SOURCE MATERIAL:
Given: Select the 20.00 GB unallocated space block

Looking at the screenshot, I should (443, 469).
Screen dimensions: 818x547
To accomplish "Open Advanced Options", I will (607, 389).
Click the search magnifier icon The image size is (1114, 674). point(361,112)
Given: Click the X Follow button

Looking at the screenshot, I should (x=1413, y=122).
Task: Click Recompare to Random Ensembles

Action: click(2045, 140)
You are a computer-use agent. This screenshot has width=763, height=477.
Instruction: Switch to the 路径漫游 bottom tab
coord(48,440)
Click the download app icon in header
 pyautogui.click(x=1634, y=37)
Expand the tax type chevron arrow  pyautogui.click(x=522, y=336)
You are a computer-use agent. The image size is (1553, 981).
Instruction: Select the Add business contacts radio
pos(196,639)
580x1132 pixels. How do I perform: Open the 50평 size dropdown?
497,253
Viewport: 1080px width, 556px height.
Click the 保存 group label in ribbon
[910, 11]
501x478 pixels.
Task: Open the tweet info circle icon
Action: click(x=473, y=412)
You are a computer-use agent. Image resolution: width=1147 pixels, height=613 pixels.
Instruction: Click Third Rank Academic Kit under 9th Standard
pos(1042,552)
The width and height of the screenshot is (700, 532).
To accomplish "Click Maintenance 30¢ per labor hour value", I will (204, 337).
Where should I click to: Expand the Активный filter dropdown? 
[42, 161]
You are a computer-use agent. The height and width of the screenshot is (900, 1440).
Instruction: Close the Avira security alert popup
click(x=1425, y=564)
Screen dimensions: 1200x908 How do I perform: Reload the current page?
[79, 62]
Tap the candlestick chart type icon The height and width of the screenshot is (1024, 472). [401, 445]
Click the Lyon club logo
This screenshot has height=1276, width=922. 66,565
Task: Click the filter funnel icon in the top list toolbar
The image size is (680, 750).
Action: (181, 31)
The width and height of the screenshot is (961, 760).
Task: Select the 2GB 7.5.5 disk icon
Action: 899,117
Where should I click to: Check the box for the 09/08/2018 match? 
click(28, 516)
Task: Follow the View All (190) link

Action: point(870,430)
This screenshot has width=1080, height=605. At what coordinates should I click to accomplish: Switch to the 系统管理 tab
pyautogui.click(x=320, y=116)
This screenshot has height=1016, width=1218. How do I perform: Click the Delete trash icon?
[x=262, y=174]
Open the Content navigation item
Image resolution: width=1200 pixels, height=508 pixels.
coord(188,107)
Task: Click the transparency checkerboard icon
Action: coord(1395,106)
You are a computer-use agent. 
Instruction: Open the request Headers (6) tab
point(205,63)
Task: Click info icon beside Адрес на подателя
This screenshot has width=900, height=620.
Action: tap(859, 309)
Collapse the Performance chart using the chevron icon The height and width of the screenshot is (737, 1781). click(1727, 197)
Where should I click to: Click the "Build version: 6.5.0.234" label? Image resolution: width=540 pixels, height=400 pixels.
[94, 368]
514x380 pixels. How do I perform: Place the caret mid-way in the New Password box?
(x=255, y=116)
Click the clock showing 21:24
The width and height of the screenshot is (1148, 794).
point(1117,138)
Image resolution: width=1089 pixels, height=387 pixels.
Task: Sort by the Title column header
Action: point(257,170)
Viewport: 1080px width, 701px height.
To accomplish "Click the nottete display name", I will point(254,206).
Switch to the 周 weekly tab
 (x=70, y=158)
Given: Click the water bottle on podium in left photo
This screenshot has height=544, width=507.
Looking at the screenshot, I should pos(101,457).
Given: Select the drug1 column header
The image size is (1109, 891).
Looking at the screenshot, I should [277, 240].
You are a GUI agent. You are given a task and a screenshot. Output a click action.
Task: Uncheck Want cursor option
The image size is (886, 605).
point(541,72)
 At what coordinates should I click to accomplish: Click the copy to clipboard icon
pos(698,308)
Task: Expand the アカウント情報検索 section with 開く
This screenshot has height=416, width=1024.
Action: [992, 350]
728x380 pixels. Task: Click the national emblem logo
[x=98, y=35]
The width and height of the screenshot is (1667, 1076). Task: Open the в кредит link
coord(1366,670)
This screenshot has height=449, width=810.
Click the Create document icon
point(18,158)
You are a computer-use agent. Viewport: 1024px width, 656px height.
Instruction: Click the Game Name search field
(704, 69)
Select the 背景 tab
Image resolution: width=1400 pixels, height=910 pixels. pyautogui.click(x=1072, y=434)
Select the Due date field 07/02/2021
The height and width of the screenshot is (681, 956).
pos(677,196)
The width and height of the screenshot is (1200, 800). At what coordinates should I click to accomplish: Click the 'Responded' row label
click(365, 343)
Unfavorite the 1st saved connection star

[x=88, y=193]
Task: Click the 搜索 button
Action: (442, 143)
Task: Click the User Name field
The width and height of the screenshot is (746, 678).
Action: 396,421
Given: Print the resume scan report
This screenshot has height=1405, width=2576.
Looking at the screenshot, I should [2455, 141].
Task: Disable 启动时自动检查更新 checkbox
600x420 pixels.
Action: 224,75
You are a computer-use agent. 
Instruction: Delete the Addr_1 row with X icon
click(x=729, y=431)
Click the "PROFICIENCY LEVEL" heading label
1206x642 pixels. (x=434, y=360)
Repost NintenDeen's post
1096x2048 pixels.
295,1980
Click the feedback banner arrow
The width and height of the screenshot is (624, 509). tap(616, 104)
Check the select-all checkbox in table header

WHAT IS EXPECTED:
Read through the lines above and collect those that contain the string "agent".

TASK RESPONSE:
You are a computer-use agent. This screenshot has width=763, height=477.
You are a computer-use agent. The image size is (1553, 981).
You are a computer-use agent. Image resolution: width=1147 pixels, height=613 pixels.
You are a computer-use agent. The height and width of the screenshot is (900, 1440).
You are a computer-use agent. 
You are a GUI agent. You are given a task and a screenshot. Output a click action.
You are a computer-use agent. Viewport: 1024px width, 656px height.
You are a computer-use agent. 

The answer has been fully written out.